§ **EXERCISE DESCRIPTION**: Begin at the line containing "Admin (209, 569)" in the data below and go on through the line containing "Nastavitve (155, 1836)", repeating each line exactly; include both ends and no other line.

(Beginning of INFORMATION)

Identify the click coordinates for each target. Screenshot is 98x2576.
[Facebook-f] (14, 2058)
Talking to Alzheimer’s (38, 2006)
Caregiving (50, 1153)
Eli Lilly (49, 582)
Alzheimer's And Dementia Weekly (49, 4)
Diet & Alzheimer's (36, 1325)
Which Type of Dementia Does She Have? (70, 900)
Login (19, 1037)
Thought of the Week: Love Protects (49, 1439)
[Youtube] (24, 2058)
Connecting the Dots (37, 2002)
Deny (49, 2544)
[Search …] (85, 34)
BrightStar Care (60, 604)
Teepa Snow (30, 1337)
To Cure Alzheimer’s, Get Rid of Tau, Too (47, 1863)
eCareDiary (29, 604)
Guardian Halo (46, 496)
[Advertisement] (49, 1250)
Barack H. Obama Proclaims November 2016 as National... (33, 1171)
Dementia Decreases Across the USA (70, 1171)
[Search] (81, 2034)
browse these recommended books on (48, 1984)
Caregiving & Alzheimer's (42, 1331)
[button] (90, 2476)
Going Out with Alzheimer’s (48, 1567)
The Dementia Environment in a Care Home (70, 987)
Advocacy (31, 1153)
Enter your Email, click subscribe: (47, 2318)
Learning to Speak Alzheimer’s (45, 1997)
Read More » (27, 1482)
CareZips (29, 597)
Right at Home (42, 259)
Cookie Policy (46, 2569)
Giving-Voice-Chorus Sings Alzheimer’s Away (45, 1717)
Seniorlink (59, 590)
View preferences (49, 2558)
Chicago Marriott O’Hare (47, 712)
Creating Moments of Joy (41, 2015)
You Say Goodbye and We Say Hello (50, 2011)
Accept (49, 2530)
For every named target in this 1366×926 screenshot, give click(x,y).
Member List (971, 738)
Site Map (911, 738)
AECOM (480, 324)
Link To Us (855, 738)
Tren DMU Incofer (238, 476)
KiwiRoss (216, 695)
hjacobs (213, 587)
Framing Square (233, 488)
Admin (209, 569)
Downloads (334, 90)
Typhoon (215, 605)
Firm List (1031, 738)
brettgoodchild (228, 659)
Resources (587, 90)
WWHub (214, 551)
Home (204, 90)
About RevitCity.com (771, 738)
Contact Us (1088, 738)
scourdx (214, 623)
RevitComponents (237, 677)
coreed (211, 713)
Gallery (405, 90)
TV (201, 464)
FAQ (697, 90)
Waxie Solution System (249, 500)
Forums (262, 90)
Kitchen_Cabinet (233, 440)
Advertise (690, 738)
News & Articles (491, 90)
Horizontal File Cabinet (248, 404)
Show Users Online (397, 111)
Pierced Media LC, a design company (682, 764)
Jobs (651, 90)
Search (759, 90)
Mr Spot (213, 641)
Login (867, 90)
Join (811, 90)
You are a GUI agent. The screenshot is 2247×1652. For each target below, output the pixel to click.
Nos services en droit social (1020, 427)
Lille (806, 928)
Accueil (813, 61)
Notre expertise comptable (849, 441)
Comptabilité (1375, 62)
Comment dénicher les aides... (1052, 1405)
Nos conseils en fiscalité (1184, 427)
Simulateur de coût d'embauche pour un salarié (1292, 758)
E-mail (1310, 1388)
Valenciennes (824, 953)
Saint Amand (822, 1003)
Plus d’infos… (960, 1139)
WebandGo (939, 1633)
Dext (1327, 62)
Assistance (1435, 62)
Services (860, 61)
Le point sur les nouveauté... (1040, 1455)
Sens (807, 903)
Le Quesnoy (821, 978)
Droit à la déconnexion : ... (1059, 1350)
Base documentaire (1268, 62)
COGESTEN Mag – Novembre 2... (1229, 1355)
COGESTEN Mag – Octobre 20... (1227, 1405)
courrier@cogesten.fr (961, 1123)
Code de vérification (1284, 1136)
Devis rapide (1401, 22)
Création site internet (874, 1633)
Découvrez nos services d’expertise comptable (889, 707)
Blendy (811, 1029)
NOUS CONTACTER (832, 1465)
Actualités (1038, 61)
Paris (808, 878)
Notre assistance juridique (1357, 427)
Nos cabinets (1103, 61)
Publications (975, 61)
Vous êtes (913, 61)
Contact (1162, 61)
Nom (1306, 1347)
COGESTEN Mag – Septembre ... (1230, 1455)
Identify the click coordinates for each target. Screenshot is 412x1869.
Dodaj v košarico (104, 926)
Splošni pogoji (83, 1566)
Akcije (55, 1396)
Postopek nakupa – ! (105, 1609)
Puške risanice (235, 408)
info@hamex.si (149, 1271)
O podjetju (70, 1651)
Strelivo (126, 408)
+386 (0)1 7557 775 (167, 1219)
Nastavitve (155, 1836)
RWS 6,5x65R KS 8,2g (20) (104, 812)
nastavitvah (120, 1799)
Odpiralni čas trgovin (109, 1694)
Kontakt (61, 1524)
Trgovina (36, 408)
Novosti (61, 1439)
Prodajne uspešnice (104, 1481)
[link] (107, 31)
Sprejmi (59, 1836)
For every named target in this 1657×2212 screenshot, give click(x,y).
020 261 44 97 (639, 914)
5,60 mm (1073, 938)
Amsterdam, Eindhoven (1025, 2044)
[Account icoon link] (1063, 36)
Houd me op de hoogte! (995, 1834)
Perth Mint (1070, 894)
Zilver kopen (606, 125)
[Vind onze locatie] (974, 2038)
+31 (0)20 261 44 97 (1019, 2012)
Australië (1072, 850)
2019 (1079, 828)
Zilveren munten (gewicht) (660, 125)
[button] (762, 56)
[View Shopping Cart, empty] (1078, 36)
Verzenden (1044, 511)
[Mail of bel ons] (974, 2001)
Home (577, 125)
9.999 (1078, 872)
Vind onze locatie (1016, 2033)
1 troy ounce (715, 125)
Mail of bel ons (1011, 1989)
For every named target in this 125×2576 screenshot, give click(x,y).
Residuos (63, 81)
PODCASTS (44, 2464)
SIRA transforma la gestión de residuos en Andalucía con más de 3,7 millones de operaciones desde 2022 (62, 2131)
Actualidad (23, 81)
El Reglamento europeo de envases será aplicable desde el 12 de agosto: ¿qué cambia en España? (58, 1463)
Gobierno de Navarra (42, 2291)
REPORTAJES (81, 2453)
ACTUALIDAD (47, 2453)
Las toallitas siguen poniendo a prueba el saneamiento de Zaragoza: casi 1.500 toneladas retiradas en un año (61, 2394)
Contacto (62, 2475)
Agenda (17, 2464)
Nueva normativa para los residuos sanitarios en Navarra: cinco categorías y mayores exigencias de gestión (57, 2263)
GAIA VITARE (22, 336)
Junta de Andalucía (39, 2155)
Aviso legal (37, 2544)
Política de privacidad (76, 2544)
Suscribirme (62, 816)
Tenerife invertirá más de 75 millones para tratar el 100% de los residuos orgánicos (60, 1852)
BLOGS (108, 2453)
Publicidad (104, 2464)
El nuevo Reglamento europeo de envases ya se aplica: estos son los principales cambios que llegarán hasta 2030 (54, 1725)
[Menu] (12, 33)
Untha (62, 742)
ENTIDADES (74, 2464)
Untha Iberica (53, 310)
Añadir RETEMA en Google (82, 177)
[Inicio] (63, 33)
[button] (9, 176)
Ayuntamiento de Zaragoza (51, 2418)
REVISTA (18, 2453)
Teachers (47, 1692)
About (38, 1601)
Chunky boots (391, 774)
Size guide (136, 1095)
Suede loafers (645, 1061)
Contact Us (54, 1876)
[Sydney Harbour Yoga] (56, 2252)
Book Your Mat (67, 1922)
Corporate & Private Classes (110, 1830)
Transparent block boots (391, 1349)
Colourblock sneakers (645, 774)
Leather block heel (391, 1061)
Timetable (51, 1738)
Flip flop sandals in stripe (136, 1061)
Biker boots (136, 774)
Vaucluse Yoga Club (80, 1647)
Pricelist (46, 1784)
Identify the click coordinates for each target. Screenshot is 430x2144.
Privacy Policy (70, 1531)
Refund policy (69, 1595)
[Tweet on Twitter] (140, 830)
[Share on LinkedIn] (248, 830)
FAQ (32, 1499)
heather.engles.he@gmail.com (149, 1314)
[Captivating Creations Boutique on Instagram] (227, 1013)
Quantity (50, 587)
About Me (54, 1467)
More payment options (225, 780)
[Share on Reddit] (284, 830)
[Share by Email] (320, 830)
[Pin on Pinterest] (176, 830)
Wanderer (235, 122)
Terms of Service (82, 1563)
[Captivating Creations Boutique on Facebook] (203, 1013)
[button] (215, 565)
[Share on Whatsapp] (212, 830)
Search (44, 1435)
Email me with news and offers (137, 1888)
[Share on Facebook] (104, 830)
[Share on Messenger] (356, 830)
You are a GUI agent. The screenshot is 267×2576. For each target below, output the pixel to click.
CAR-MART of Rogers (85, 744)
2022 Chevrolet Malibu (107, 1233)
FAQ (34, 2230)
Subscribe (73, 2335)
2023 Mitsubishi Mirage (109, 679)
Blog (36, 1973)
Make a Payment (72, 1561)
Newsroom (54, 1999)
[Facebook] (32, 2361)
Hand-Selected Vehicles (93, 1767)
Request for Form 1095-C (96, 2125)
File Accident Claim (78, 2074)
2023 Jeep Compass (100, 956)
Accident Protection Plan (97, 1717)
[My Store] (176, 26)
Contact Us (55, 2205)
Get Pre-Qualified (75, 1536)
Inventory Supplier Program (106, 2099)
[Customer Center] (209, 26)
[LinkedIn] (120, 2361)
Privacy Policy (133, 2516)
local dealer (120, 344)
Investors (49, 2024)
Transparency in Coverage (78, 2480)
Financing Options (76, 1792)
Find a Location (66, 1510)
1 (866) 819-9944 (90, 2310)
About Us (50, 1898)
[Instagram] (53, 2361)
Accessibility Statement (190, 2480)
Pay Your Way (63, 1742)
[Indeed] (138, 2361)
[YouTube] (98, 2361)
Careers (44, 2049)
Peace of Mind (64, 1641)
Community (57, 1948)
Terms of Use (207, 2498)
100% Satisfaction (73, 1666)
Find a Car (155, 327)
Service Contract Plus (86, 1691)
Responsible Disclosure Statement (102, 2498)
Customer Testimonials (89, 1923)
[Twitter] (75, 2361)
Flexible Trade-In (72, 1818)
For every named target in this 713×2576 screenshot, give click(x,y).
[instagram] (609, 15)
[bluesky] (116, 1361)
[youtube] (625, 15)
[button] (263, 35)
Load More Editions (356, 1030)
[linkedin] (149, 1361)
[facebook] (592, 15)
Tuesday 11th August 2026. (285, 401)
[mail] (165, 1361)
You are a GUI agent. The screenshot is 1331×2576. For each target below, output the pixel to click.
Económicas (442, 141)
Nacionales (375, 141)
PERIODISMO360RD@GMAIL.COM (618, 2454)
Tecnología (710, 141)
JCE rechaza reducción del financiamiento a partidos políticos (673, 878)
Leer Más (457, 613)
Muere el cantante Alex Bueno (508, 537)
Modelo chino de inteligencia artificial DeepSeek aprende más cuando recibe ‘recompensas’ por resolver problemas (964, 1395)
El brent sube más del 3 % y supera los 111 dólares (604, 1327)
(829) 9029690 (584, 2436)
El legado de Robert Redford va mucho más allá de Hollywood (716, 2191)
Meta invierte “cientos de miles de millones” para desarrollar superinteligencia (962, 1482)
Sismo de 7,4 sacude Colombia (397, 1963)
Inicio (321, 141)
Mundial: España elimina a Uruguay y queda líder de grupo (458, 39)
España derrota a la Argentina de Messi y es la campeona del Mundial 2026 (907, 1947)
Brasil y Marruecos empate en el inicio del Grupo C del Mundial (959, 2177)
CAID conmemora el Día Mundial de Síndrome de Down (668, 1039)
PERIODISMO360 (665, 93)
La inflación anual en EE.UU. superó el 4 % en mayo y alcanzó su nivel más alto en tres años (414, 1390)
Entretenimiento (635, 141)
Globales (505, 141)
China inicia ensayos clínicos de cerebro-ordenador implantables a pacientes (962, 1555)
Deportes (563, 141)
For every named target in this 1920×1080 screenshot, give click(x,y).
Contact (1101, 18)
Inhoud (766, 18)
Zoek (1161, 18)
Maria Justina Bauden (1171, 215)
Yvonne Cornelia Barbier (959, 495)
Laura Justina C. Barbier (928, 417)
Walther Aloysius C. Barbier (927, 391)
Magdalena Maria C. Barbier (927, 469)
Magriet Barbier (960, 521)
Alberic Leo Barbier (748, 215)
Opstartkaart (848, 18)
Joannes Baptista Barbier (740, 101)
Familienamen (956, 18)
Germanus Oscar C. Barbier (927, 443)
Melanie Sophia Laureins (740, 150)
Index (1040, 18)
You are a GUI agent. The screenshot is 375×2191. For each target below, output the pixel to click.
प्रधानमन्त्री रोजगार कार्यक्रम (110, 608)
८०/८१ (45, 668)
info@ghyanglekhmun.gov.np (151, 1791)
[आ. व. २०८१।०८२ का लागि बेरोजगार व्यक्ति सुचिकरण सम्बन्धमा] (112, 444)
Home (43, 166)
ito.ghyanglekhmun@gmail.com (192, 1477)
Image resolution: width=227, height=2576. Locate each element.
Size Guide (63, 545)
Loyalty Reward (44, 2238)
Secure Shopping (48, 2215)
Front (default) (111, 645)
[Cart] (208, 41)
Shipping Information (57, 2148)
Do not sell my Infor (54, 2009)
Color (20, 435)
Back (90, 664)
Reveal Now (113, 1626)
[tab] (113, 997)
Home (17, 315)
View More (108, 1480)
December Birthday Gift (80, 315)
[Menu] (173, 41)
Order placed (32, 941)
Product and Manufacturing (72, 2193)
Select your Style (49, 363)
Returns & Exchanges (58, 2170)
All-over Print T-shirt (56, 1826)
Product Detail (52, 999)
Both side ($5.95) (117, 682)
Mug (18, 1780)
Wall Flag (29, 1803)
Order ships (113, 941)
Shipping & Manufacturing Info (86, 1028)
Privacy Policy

(End of INFORMATION)

§ **EXERCISE OUTPUT**:
Admin (209, 569)
Downloads (334, 90)
Typhoon (215, 605)
Firm List (1031, 738)
brettgoodchild (228, 659)
Resources (587, 90)
WWHub (214, 551)
Home (204, 90)
About RevitCity.com (771, 738)
Contact Us (1088, 738)
scourdx (214, 623)
RevitComponents (237, 677)
coreed (211, 713)
Gallery (405, 90)
TV (201, 464)
FAQ (697, 90)
Waxie Solution System (249, 500)
Forums (262, 90)
Kitchen_Cabinet (233, 440)
Advertise (690, 738)
News & Articles (491, 90)
Horizontal File Cabinet (248, 404)
Show Users Online (397, 111)
Pierced Media LC, a design company (682, 764)
Jobs (651, 90)
Search (759, 90)
Mr Spot (213, 641)
Login (867, 90)
Join (811, 90)
You are a GUI agent. The screenshot is 2247×1652. For each target below, output the pixel to click.
Nos services en droit social (1020, 427)
Lille (806, 928)
Accueil (813, 61)
Notre expertise comptable (849, 441)
Comptabilité (1375, 62)
Comment dénicher les aides... (1052, 1405)
Nos conseils en fiscalité (1184, 427)
Simulateur de coût d'embauche pour un salarié (1292, 758)
E-mail (1310, 1388)
Valenciennes (824, 953)
Saint Amand (822, 1003)
Plus d’infos… (960, 1139)
WebandGo (939, 1633)
Dext (1327, 62)
Assistance (1435, 62)
Services (860, 61)
Le point sur les nouveauté... (1040, 1455)
Sens (807, 903)
Le Quesnoy (821, 978)
Droit à la déconnexion : ... (1059, 1350)
Base documentaire (1268, 62)
COGESTEN Mag – Novembre 2... (1229, 1355)
COGESTEN Mag – Octobre 20... (1227, 1405)
courrier@cogesten.fr (961, 1123)
Code de vérification (1284, 1136)
Devis rapide (1401, 22)
Création site internet (874, 1633)
Découvrez nos services d’expertise comptable (889, 707)
Blendy (811, 1029)
NOUS CONTACTER (832, 1465)
Actualités (1038, 61)
Paris (808, 878)
Notre assistance juridique (1357, 427)
Nos cabinets (1103, 61)
Publications (975, 61)
Vous êtes (913, 61)
Contact (1162, 61)
Nom (1306, 1347)
COGESTEN Mag – Septembre ... (1230, 1455)
Identify the click coordinates for each target. Screenshot is 412x1869.
Dodaj v košarico (104, 926)
Splošni pogoji (83, 1566)
Akcije (55, 1396)
Postopek nakupa – ! (105, 1609)
Puške risanice (235, 408)
info@hamex.si (149, 1271)
O podjetju (70, 1651)
Strelivo (126, 408)
+386 (0)1 7557 775 (167, 1219)
Nastavitve (155, 1836)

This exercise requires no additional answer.